▶ **Exercise instructions**
Copy every entry below exactly as it appears, leaving out the images.

▶ **Extracted records**
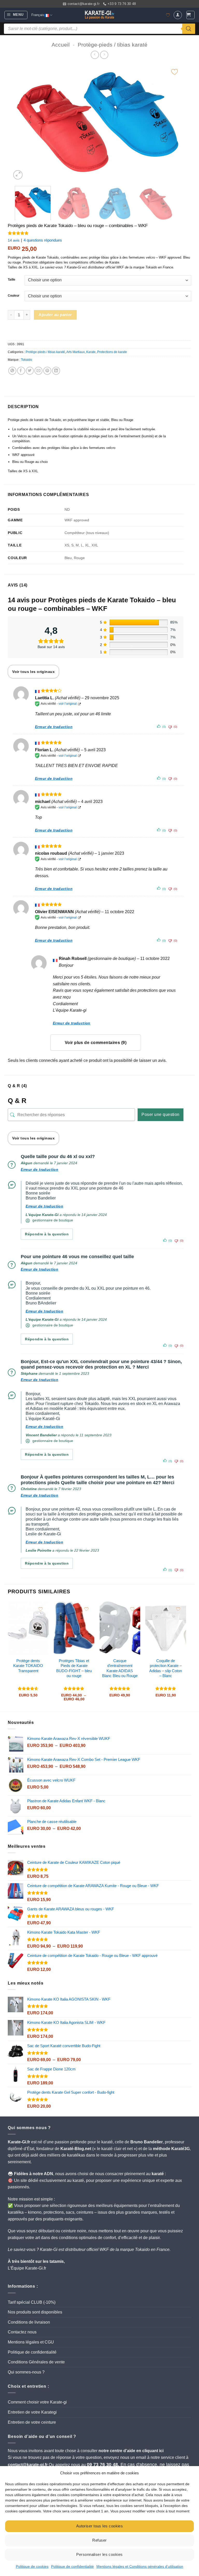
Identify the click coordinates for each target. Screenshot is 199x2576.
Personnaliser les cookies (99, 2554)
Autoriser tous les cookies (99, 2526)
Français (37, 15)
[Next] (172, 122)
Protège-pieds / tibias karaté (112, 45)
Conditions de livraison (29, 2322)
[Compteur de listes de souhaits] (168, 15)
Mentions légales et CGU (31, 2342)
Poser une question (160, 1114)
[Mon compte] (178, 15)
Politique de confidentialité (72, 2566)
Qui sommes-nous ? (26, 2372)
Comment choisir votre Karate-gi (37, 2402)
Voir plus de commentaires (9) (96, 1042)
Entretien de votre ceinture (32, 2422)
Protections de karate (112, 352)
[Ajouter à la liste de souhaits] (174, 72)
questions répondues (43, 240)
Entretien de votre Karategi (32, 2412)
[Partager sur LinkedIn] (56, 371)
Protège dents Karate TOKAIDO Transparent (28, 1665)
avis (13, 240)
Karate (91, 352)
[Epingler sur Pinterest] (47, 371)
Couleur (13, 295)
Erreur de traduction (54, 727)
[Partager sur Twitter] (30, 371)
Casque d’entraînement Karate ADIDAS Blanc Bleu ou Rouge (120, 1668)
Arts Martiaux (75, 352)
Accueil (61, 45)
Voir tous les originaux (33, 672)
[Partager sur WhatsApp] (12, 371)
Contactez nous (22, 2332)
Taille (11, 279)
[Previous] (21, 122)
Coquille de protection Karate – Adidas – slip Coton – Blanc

▶ **Exercise result**
Identify the click coordinates for each target. Screenshot is 199x2576.
Personnaliser les cookies (99, 2554)
Autoriser tous les cookies (99, 2526)
Français (37, 15)
[Next] (172, 122)
Protège-pieds / tibias karaté (112, 45)
Conditions de livraison (29, 2322)
[Compteur de listes de souhaits] (168, 15)
Mentions légales et CGU (31, 2342)
Poser une question (160, 1114)
[Mon compte] (178, 15)
Politique de confidentialité (72, 2566)
Qui sommes-nous ? (26, 2372)
Comment choisir votre Karate-gi (37, 2402)
Voir plus de commentaires (9) (96, 1042)
Entretien de votre ceinture (32, 2422)
Protections de karate (112, 352)
[Ajouter à la liste de souhaits] (174, 72)
questions répondues (43, 240)
Entretien de votre Karategi (32, 2412)
[Partager sur LinkedIn] (56, 371)
Protège dents Karate TOKAIDO Transparent (28, 1665)
avis (13, 240)
Karate (91, 352)
[Epingler sur Pinterest] (47, 371)
Couleur (13, 295)
Erreur de traduction (54, 727)
[Partager sur Twitter] (30, 371)
Casque d’entraînement Karate ADIDAS Blanc Bleu ou Rouge (120, 1668)
Arts Martiaux (75, 352)
Accueil (61, 45)
Voir tous les originaux (33, 672)
[Partager sur WhatsApp] (12, 371)
Contactez nous (22, 2332)
Taille (11, 279)
[Previous] (21, 122)
Coquille de protection Karate – Adidas – slip Coton – Blanc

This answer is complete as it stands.